§ **THE INPUT**:
Segment Open

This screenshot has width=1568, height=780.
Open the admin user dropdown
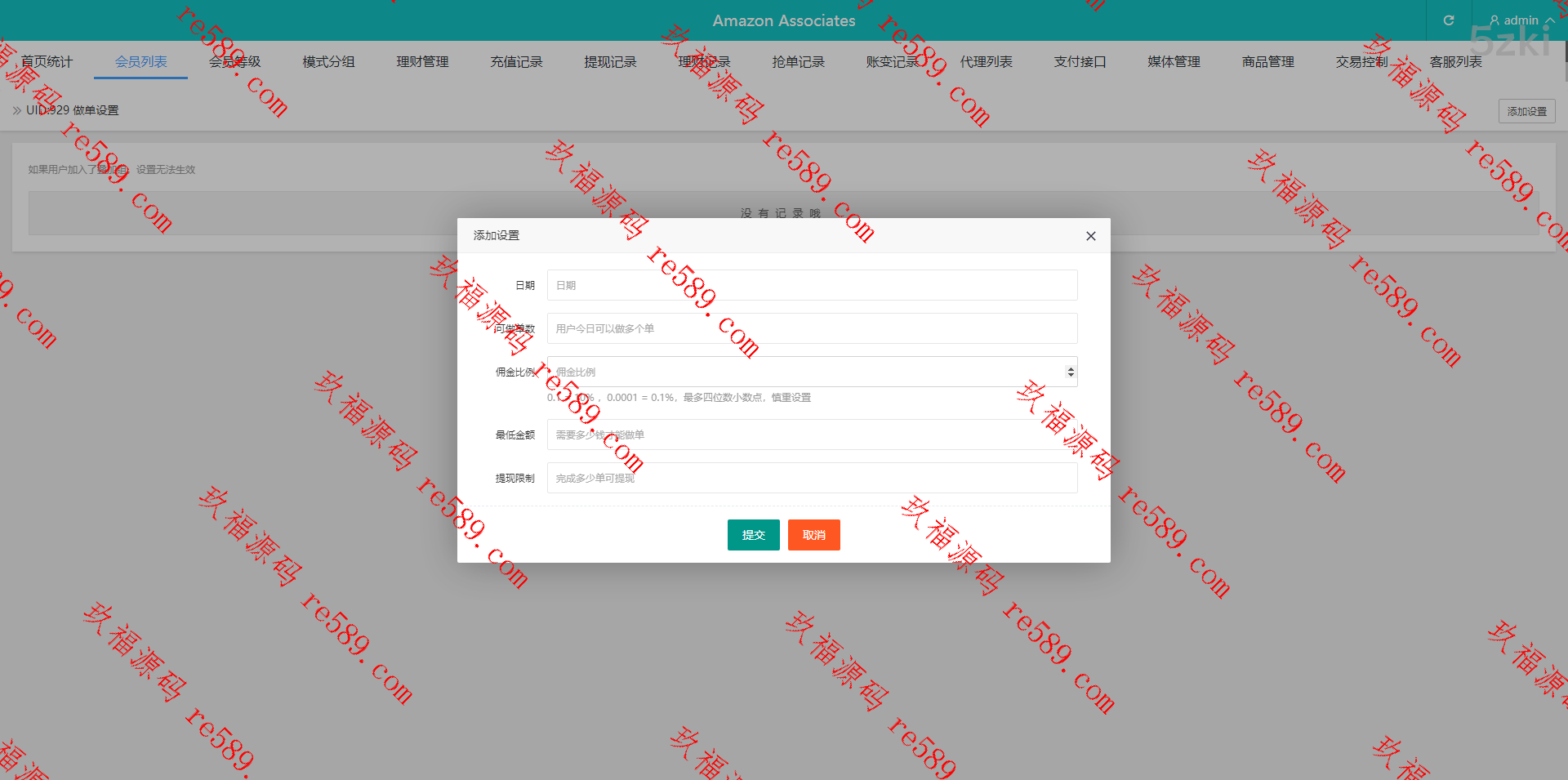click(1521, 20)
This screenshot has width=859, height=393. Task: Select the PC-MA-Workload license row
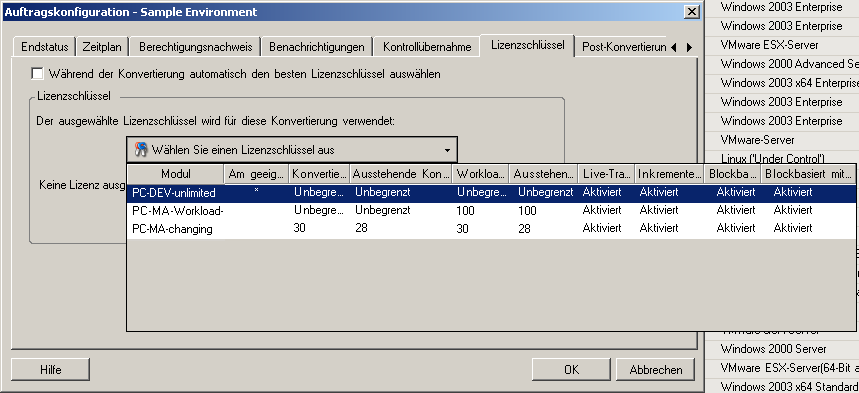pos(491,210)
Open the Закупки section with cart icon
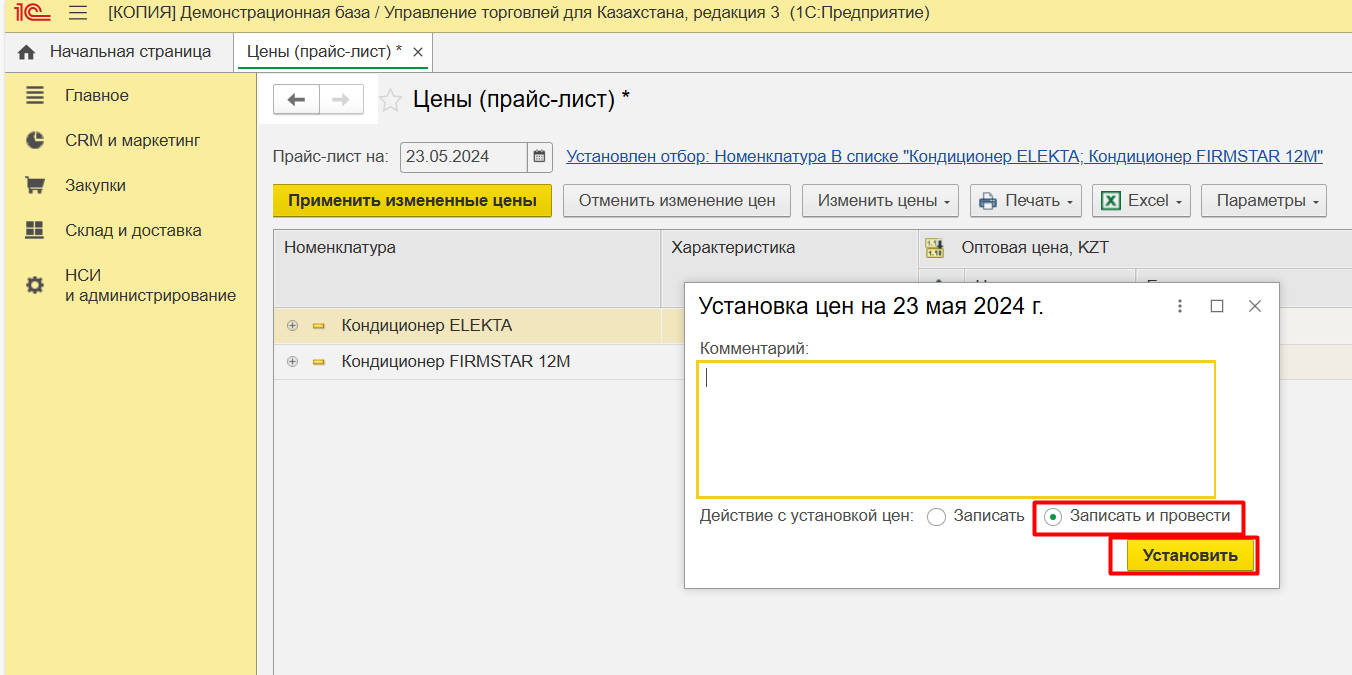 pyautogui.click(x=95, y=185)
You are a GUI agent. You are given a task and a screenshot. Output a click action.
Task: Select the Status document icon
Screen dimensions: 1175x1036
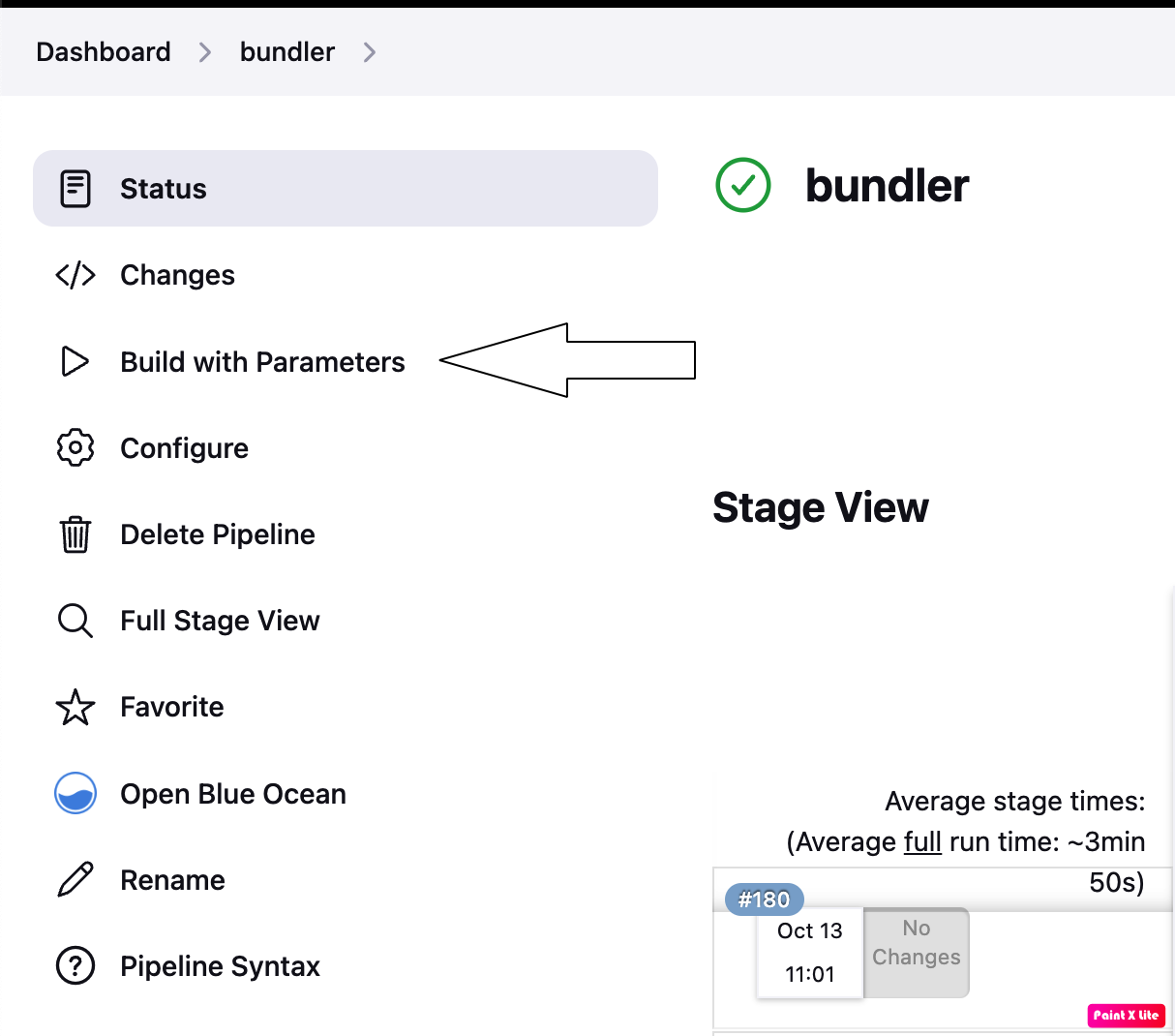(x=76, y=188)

Segment Closed
Segment Open

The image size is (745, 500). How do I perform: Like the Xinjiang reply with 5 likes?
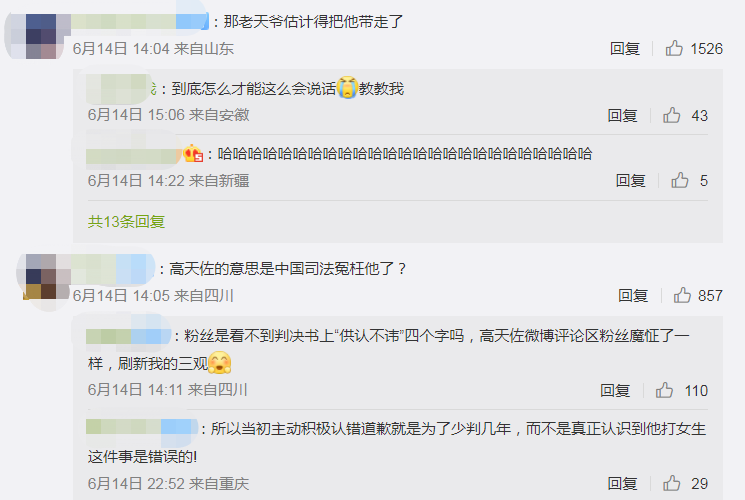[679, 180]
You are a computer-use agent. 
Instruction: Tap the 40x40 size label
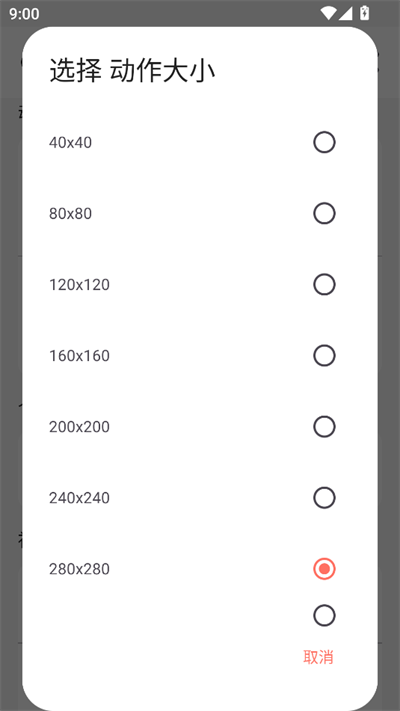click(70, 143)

Segment Closed
Segment Open

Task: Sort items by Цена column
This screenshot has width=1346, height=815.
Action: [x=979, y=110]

Segment Closed

§ **EXERCISE REQUIREMENTS**:
Your task is to list each line of the records with the word "agent".

§ **ANSWER SECTION**:
You are a GUI agent. You are given a task and a screenshot. Output a click action.
You are a computer-use agent. 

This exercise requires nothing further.